------ TEXTE DU DOCUMENT ------

La bande à Dani, hors-série spécial / « commercial » n°2
D’abord, mettons les points sur les i : ce n’est pas un full-length que nous avons là.
Un EP ? Trop long et consistant pour être qualifié ainsi. Une compil' ?
Plus juste... et pourtant, ce n'est pas ainsi qu'il a été présenté à sa sortie ! Voilà donc l’exemple-type de production que l’on pourrait aisément qualifier de douteuse, avec de surcroît un contenu pouvant servir d’argument aux puristes ou aux simples fans de la première heure qui accusent Cradle de s’être déjà enlisé dans la facilité ou l’auto-caricature dès le début des années 2000.

------ INFORMATIONS FOURNIES ------

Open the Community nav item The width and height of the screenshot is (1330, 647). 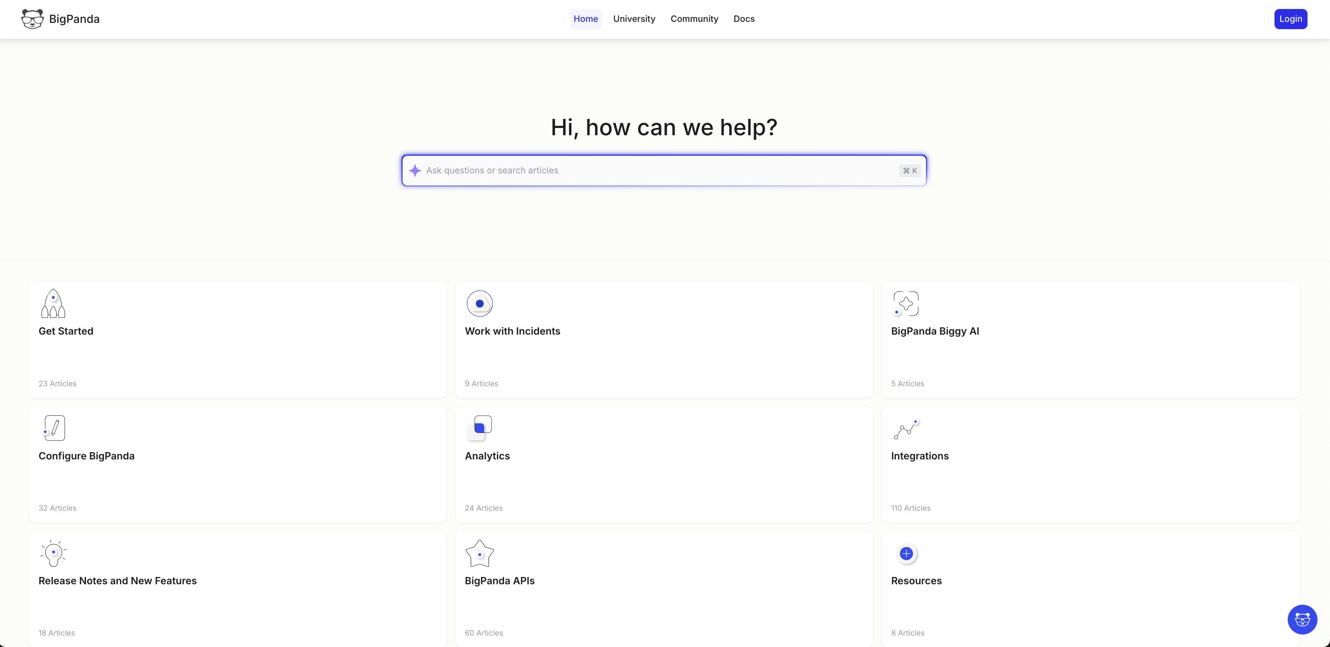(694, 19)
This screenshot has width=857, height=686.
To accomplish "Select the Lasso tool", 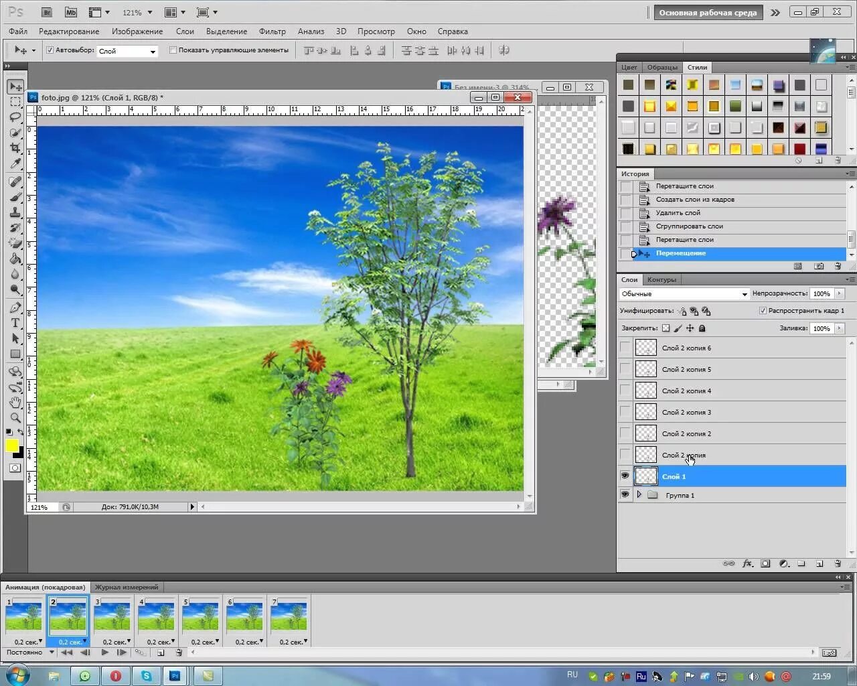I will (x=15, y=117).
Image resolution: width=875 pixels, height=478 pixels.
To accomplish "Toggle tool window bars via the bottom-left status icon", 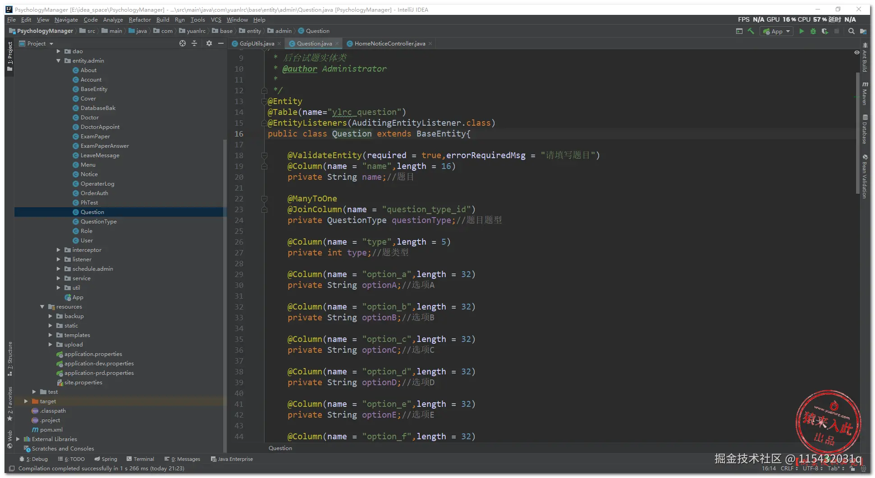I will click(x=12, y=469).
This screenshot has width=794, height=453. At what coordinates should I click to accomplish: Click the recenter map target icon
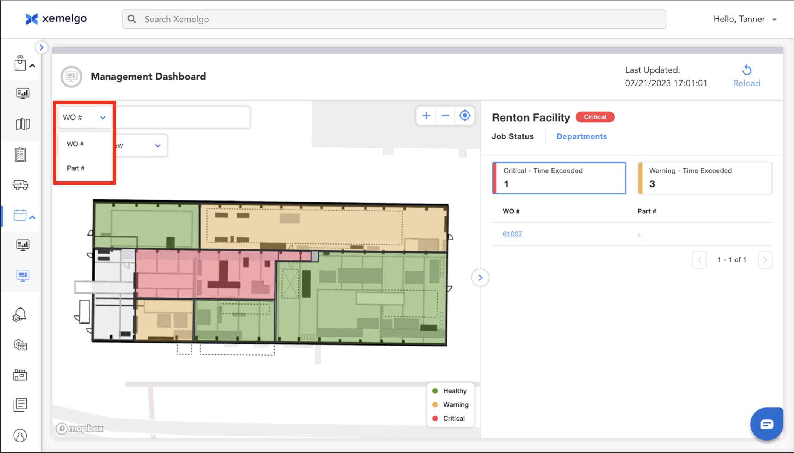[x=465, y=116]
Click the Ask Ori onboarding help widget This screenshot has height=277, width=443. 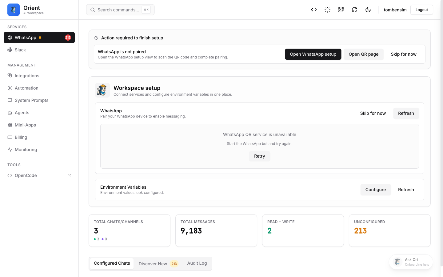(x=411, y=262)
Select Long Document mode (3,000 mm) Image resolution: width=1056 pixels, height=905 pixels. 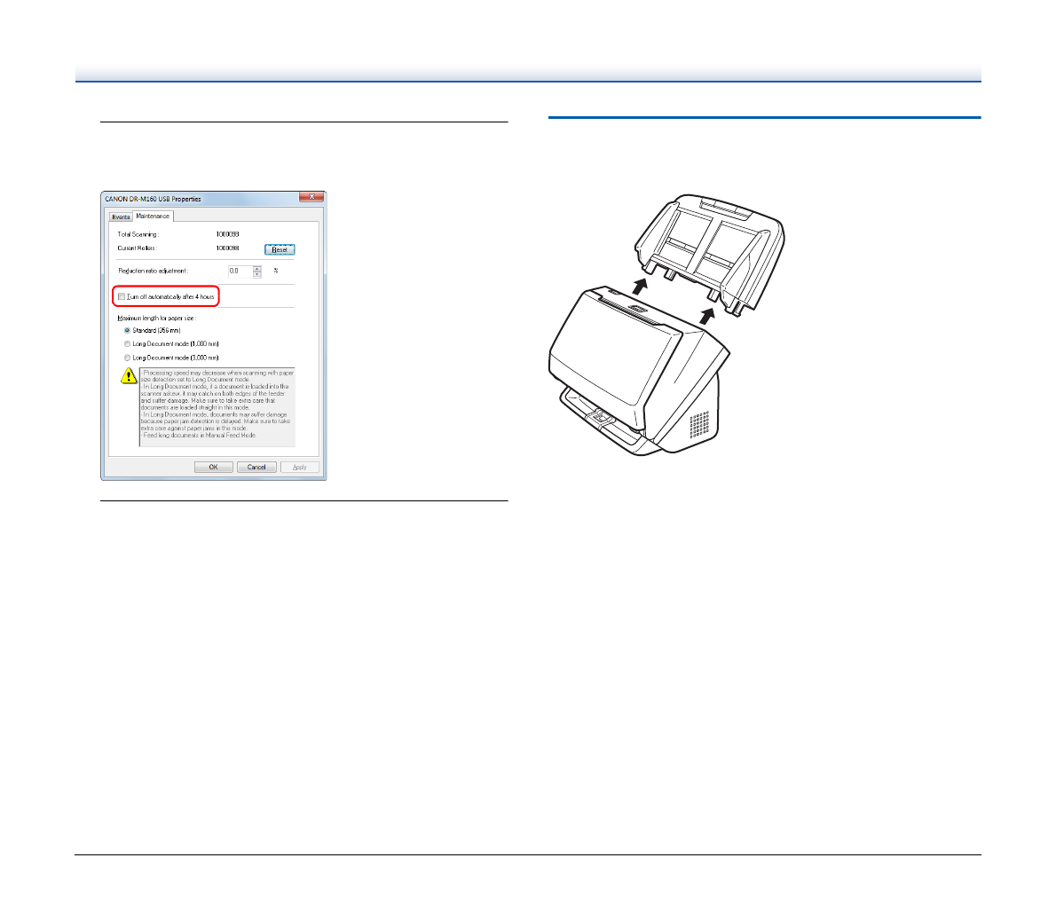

------

**OBJECTIFS**.
**A)** D'après le texte du document, depuis quand certains accusent-ils Cradle de s'être enlisé dans la facilité ou l'auto-caricature ?
**B)** Reformulez sous forme de liste le paragraphe du texte du document qui commence par « Plus juste... et pourtant », en conservant ses faits principaux.
Ces données ne sont d'aucune utilité ici.

**RÉPONSES COMPLÈTES**.
**A)** Dès le début des années 2000.

**B)**
- Le terme de compilation est plus juste, mais ce n'est pas ainsi que la sortie a été présentée.
- Il s'agit d'un exemple-type de production qu'on pourrait aisément qualifier de douteuse.
- Son contenu peut servir d'argument aux puristes ou aux fans de la première heure, qui accusent Cradle de s'être enlisé dans la facilité ou l'auto-caricature dès le début des années 2000.